◆ **EXERCISE TASK**: Recast the whole listing below as a Markdown table with two columns, Row and Entry. Put one line per row, numbered in order, and leave out blank lines.

◆ **EXERCISE INPUTS**:
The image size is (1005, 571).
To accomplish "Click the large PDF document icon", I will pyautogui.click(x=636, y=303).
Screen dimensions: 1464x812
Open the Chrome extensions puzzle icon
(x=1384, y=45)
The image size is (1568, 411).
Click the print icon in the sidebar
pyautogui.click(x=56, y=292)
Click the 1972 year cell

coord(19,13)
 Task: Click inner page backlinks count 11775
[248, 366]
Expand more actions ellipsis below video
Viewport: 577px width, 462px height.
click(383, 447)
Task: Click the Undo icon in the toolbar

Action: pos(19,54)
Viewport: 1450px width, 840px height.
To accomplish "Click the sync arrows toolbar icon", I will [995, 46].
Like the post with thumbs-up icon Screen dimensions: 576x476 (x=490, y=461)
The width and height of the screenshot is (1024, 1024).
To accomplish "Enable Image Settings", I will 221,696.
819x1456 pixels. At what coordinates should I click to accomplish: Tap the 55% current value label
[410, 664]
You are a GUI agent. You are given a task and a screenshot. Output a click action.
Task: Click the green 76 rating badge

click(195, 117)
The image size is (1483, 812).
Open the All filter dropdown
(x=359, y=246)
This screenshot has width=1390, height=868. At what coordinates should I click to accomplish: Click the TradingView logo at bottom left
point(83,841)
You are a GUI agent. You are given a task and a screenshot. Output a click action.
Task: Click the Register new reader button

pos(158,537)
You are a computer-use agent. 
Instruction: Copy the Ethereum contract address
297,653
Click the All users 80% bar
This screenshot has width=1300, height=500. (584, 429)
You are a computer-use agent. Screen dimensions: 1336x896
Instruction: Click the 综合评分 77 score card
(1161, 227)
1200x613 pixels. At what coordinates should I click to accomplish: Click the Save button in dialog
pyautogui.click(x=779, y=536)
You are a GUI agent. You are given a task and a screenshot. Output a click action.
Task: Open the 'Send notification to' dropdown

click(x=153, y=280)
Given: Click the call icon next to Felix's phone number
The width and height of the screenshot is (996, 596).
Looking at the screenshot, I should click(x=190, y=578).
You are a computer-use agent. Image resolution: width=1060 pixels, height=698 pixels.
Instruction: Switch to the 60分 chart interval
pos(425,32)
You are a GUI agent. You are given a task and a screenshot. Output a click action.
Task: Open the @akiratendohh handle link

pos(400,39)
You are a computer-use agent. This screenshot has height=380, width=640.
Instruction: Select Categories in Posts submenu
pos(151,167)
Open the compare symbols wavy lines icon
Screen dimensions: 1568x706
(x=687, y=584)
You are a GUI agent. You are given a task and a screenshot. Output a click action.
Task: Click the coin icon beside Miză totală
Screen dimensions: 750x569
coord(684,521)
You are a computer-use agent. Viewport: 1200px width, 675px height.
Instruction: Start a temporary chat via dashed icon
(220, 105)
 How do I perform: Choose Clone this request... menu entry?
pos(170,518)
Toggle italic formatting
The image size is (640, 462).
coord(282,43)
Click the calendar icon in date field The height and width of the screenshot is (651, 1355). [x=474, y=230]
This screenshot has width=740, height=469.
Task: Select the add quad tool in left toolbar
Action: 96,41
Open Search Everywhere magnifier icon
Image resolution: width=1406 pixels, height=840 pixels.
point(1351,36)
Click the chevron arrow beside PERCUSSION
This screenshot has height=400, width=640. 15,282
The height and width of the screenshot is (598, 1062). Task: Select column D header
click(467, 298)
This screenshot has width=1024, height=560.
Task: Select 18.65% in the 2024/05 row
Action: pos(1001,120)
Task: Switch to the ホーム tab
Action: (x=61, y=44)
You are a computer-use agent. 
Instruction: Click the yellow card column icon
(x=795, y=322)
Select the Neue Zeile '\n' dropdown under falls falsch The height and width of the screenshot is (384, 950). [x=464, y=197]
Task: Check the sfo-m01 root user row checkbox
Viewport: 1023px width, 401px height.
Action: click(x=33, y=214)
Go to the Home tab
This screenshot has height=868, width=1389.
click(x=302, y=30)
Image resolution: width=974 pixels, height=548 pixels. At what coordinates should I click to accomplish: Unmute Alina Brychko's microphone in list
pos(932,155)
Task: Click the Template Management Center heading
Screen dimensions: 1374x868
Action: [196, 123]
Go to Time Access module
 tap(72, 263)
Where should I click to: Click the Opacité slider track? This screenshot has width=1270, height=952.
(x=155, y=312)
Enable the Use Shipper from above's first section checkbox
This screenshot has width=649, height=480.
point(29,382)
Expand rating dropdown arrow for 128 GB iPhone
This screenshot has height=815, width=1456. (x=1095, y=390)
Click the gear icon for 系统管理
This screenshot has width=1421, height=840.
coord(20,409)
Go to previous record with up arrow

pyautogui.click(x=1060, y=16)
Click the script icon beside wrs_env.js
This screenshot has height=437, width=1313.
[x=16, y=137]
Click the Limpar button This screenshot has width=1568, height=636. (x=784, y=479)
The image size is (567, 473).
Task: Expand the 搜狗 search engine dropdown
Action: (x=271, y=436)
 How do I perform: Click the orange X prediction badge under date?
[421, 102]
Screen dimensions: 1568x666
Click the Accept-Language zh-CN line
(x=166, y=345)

◆ **ANSWER FOR THIS EXERCISE**:
| Row | Entry |
|---|---|
| 1 | The image size is (1005, 571). |
| 2 | To accomplish "Click the large PDF document icon", I will pyautogui.click(x=636, y=303). |
| 3 | Screen dimensions: 1464x812 |
| 4 | Open the Chrome extensions puzzle icon |
| 5 | (x=1384, y=45) |
| 6 | The image size is (1568, 411). |
| 7 | Click the print icon in the sidebar |
| 8 | pyautogui.click(x=56, y=292) |
| 9 | Click the 1972 year cell |
| 10 | coord(19,13) |
| 11 |  Task: Click inner page backlinks count 11775 |
| 12 | [248, 366] |
| 13 | Expand more actions ellipsis below video |
| 14 | Viewport: 577px width, 462px height. |
| 15 | click(383, 447) |
| 16 | Task: Click the Undo icon in the toolbar |
| 17 | Action: pos(19,54) |
| 18 | Viewport: 1450px width, 840px height. |
| 19 | To accomplish "Click the sync arrows toolbar icon", I will [995, 46]. |
| 20 | Like the post with thumbs-up icon Screen dimensions: 576x476 (x=490, y=461) |
| 21 | The width and height of the screenshot is (1024, 1024). |
| 22 | To accomplish "Enable Image Settings", I will 221,696. |
| 23 | 819x1456 pixels. At what coordinates should I click to accomplish: Tap the 55% current value label |
| 24 | [410, 664] |
| 25 | You are a GUI agent. You are given a task and a screenshot. Output a click action. |
| 26 | Task: Click the green 76 rating badge |
| 27 | click(195, 117) |
| 28 | The image size is (1483, 812). |
| 29 | Open the All filter dropdown |
| 30 | (x=359, y=246) |
| 31 | This screenshot has width=1390, height=868. At what coordinates should I click to accomplish: Click the TradingView logo at bottom left |
| 32 | point(83,841) |
| 33 | You are a GUI agent. You are given a task and a screenshot. Output a click action. |
| 34 | Task: Click the Register new reader button |
| 35 | pos(158,537) |
| 36 | You are a computer-use agent.  |
| 37 | Instruction: Copy the Ethereum contract address |
| 38 | 297,653 |
| 39 | Click the All users 80% bar |
| 40 | This screenshot has width=1300, height=500. (584, 429) |
| 41 | You are a computer-use agent. Screen dimensions: 1336x896 |
| 42 | Instruction: Click the 综合评分 77 score card |
| 43 | (1161, 227) |
| 44 | 1200x613 pixels. At what coordinates should I click to accomplish: Click the Save button in dialog |
| 45 | pyautogui.click(x=779, y=536) |
| 46 | You are a GUI agent. You are given a task and a screenshot. Output a click action. |
| 47 | Task: Open the 'Send notification to' dropdown |
| 48 | click(x=153, y=280) |
| 49 | Given: Click the call icon next to Felix's phone number |
| 50 | The width and height of the screenshot is (996, 596). |
| 51 | Looking at the screenshot, I should click(x=190, y=578). |
| 52 | You are a computer-use agent. Image resolution: width=1060 pixels, height=698 pixels. |
| 53 | Instruction: Switch to the 60分 chart interval |
| 54 | pos(425,32) |
| 55 | You are a GUI agent. You are given a task and a screenshot. Output a click action. |
| 56 | Task: Open the @akiratendohh handle link |
| 57 | pos(400,39) |
| 58 | You are a computer-use agent. This screenshot has height=380, width=640. |
| 59 | Instruction: Select Categories in Posts submenu |
| 60 | pos(151,167) |
| 61 | Open the compare symbols wavy lines icon |
| 62 | Screen dimensions: 1568x706 |
| 63 | (x=687, y=584) |
| 64 | You are a GUI agent. You are given a task and a screenshot. Output a click action. |
| 65 | Task: Click the coin icon beside Miză totală |
| 66 | Screen dimensions: 750x569 |
| 67 | coord(684,521) |
| 68 | You are a computer-use agent. Viewport: 1200px width, 675px height. |
| 69 | Instruction: Start a temporary chat via dashed icon |
| 70 | (220, 105) |
| 71 |  How do I perform: Choose Clone this request... menu entry? |
| 72 | pos(170,518) |
| 73 | Toggle italic formatting |
| 74 | The image size is (640, 462). |
| 75 | coord(282,43) |
| 76 | Click the calendar icon in date field The height and width of the screenshot is (651, 1355). [x=474, y=230] |
| 77 | This screenshot has width=740, height=469. |
| 78 | Task: Select the add quad tool in left toolbar |
| 79 | Action: 96,41 |
| 80 | Open Search Everywhere magnifier icon |
| 81 | Image resolution: width=1406 pixels, height=840 pixels. |
| 82 | point(1351,36) |
| 83 | Click the chevron arrow beside PERCUSSION |
| 84 | This screenshot has height=400, width=640. 15,282 |
| 85 | The height and width of the screenshot is (598, 1062). Task: Select column D header |
| 86 | click(467, 298) |
| 87 | This screenshot has width=1024, height=560. |
| 88 | Task: Select 18.65% in the 2024/05 row |
| 89 | Action: pos(1001,120) |
| 90 | Task: Switch to the ホーム tab |
| 91 | Action: (x=61, y=44) |
| 92 | You are a computer-use agent.  |
| 93 | Instruction: Click the yellow card column icon |
| 94 | (x=795, y=322) |
| 95 | Select the Neue Zeile '\n' dropdown under falls falsch The height and width of the screenshot is (384, 950). [x=464, y=197] |
| 96 | Task: Check the sfo-m01 root user row checkbox |
| 97 | Viewport: 1023px width, 401px height. |
| 98 | Action: click(x=33, y=214) |
| 99 | Go to the Home tab |
| 100 | This screenshot has height=868, width=1389. |
| 101 | click(x=302, y=30) |
| 102 | Image resolution: width=974 pixels, height=548 pixels. At what coordinates should I click to accomplish: Unmute Alina Brychko's microphone in list |
| 103 | pos(932,155) |
| 104 | Task: Click the Template Management Center heading |
| 105 | Screen dimensions: 1374x868 |
| 106 | Action: [196, 123] |
| 107 | Go to Time Access module |
| 108 |  tap(72, 263) |
| 109 | Where should I click to: Click the Opacité slider track? This screenshot has width=1270, height=952. |
| 110 | (x=155, y=312) |
| 111 | Enable the Use Shipper from above's first section checkbox |
| 112 | This screenshot has width=649, height=480. |
| 113 | point(29,382) |
| 114 | Expand rating dropdown arrow for 128 GB iPhone |
| 115 | This screenshot has height=815, width=1456. (x=1095, y=390) |
| 116 | Click the gear icon for 系统管理 |
| 117 | This screenshot has width=1421, height=840. |
| 118 | coord(20,409) |
| 119 | Go to previous record with up arrow |
| 120 | pyautogui.click(x=1060, y=16) |
| 121 | Click the script icon beside wrs_env.js |
| 122 | This screenshot has height=437, width=1313. |
| 123 | [x=16, y=137] |
| 124 | Click the Limpar button This screenshot has width=1568, height=636. (x=784, y=479) |
| 125 | The image size is (567, 473). |
| 126 | Task: Expand the 搜狗 search engine dropdown |
| 127 | Action: (x=271, y=436) |
| 128 |  How do I perform: Click the orange X prediction badge under date? |
| 129 | [421, 102] |
| 130 | Screen dimensions: 1568x666 |
| 131 | Click the Accept-Language zh-CN line |
| 132 | (x=166, y=345) |